16 Ağustos - 5 Eylül 2008 tarihleri arasında düzenlenen 2. Sinopale'nin (Sinop Bienali) bir kısmına tanık oldum. Ailevi kökenleri itibariyle neredeyse her yaz Sinop'a gelen bir sanatçı olarak ilk bienali kaçırdığıma üzülmüştüm. Bu seneki etkinliğin takip edebildiğim bir bölümünü, özellikle de tiyatro atölyesinin sergileme kısmını seyirci gözüyle değerlendirmeye çalışacağım.

 

"Sinopale"...

Sinopale, benzerlerinden farklı olarak, "kentte yaşayanların da üretim sürecine katılacakları bir sanat etkinliği... sanatsal bir sivil toplum etkinliği" olarak tanımlanıyor. [1]  60 sanatçısı, organizasyon ekibi ve 29.000 Sinoplu ile bir bütün olarak var olan bienalin; yerel sorunların uluslararası dilde ifade bulmasını, değerlerine sahip çıkma bilinci yaratmayı ve uluslararası gündemde olup yerelin fark etmediği konulara dikkat çekmeyi amaçladığı bildiriliyor.

Beral Marda, "Şeylerin Yeni Düzeni" başlığıyla Foucault'ya gönderme yaptıklarını söylüyor: "...Onun için tek seçenek karşı olmaktır ve bu sürekli karşıtlık, bir tür devamlı devrimdir.
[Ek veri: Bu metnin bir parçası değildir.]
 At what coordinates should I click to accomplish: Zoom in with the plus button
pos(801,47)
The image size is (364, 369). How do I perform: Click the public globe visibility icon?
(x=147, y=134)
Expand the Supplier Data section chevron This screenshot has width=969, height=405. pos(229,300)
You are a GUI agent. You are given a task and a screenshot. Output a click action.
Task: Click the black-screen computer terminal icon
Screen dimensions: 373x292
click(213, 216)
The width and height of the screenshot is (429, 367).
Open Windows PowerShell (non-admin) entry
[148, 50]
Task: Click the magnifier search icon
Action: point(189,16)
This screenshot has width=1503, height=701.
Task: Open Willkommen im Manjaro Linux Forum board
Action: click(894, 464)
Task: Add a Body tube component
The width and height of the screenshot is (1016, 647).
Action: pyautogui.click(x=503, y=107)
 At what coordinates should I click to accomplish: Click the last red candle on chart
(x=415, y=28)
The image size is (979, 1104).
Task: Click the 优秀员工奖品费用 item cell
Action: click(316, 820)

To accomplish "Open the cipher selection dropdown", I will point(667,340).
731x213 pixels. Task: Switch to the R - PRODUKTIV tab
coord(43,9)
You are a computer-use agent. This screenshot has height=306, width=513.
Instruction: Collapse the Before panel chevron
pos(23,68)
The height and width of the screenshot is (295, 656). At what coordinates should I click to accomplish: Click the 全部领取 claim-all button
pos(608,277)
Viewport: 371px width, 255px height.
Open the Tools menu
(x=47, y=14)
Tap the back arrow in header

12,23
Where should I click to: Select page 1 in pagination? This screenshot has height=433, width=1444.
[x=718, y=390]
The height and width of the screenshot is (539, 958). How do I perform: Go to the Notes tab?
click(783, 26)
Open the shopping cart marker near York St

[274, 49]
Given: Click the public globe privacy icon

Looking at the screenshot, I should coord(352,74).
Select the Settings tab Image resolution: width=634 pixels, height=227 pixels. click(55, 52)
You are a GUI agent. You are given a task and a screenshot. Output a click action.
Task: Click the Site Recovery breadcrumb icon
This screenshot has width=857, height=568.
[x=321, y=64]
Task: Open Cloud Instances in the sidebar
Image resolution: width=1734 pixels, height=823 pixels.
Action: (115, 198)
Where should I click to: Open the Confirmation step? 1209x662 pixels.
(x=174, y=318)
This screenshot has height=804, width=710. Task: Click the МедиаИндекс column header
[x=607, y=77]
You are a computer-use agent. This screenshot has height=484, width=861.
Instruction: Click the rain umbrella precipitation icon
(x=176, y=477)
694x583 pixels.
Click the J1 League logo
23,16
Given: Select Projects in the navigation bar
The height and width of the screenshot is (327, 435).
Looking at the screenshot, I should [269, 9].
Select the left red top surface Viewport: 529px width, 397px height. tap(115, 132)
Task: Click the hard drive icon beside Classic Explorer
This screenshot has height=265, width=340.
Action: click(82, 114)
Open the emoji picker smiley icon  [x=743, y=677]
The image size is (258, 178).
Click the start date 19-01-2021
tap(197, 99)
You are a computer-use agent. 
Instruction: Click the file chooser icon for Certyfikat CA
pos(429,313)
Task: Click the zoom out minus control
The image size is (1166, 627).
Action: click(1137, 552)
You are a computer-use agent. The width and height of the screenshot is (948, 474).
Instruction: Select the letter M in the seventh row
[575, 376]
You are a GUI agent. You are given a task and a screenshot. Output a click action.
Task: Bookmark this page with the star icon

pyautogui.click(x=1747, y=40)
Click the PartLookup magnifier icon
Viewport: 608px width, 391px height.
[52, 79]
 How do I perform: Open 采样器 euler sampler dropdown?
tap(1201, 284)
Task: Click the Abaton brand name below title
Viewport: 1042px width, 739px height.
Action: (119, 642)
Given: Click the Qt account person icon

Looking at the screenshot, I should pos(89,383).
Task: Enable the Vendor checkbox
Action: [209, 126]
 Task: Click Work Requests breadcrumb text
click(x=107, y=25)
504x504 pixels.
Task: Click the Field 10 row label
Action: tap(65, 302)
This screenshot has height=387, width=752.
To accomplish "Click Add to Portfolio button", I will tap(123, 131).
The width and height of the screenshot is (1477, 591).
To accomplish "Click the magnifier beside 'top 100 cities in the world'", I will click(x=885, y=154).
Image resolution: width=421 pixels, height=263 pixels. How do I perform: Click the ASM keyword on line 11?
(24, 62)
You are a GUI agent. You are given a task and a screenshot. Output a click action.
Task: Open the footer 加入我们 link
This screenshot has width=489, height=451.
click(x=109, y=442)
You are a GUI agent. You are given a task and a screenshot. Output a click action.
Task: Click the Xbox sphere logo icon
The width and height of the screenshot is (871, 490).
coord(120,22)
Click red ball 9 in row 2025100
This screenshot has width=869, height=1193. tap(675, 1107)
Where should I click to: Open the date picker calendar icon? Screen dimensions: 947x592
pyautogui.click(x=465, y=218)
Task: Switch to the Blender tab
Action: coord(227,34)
Savaşların, krizlerin, ekonomik manipülasyonların ve dini inanç çatışmalarının hüküm sürdüğü bir bölgedeki istikrarsız ve muhafazakâr kültür endüstrisinin içinde yaşayan sanatçılar, küratörler, sanat uzmanları olarak biz de; standart bir çalışma biçimi olarak sürekli karşıtlığa inanıyoruz... İlk Sinopale bize, Sinop halkının çağdaş sanatı, belleğini ve güncel olayları kurcalamak için yeni bir araç olarak keşfettiğini gösterdi. Bellek; kenti Radar Merkezi olarak kullanan (1954-1993) Soğuk Savaş stratejileriyle doluyken, şimdi de güncel olaylar, aynı kenti bir Nükleer Santral adayı haline getiriyor..." [2]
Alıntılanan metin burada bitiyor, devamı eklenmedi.